* [WHAT YOU HAVE TO DO]: In everything from the line containing "Image resolution: width=600" down to the end of the rows, swap "pixels" for "px" and write those lines out again with nothing else altered. Leave the pictures out of your answer.

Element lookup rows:
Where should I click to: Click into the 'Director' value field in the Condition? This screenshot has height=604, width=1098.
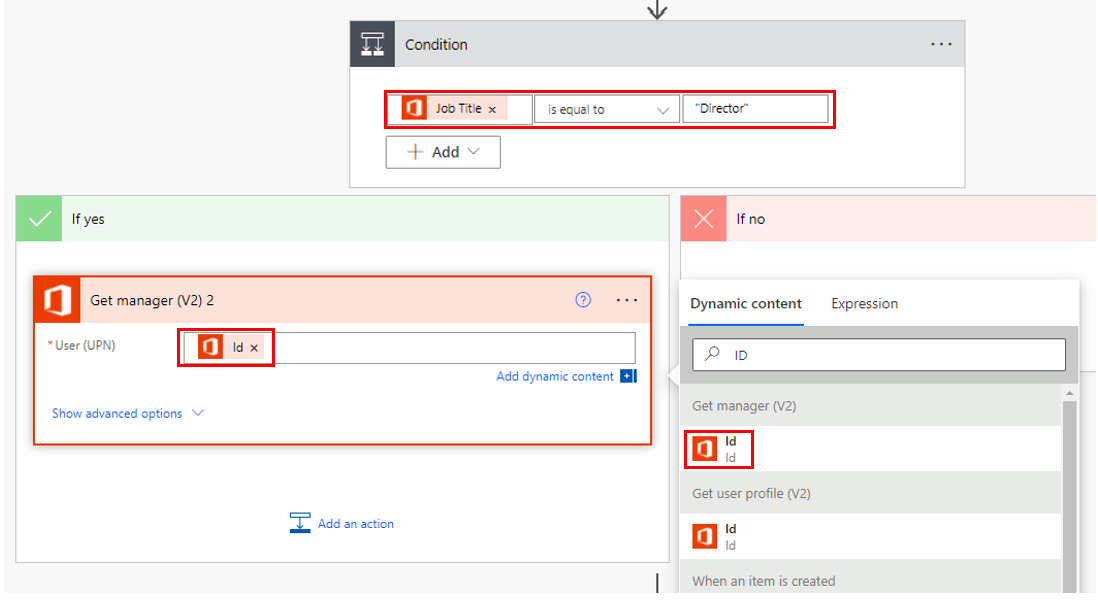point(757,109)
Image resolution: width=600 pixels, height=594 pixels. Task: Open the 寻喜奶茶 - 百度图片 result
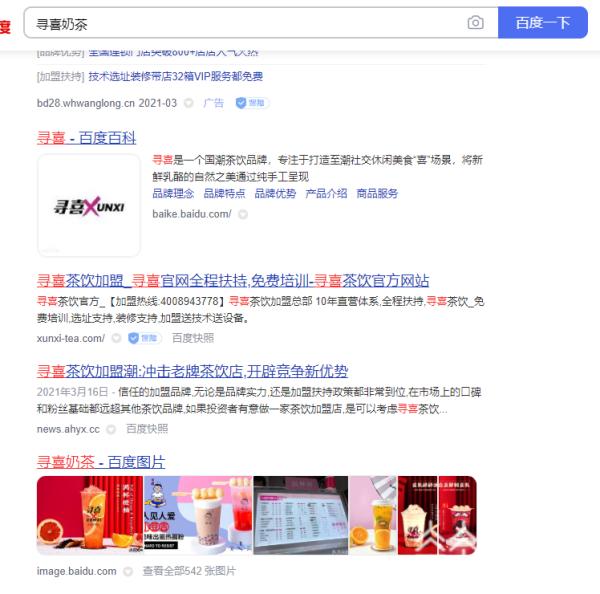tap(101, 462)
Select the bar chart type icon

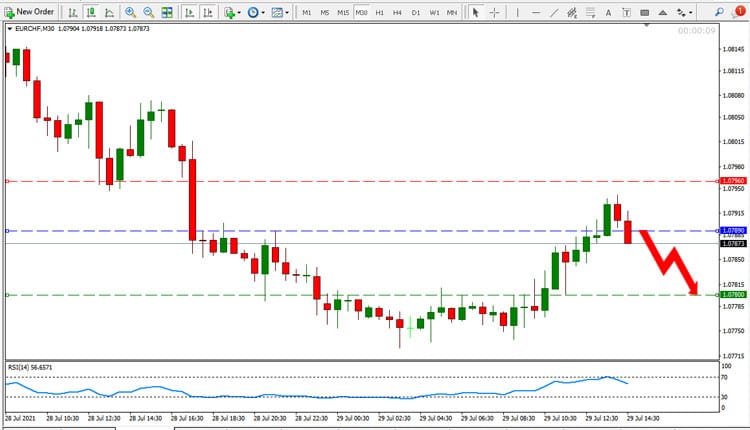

* [TASK RESPONSE]:
Image resolution: width=600 px, height=594 px. Task: Open the 寻喜奶茶 - 百度图片 result
tap(101, 462)
Select the bar chart type icon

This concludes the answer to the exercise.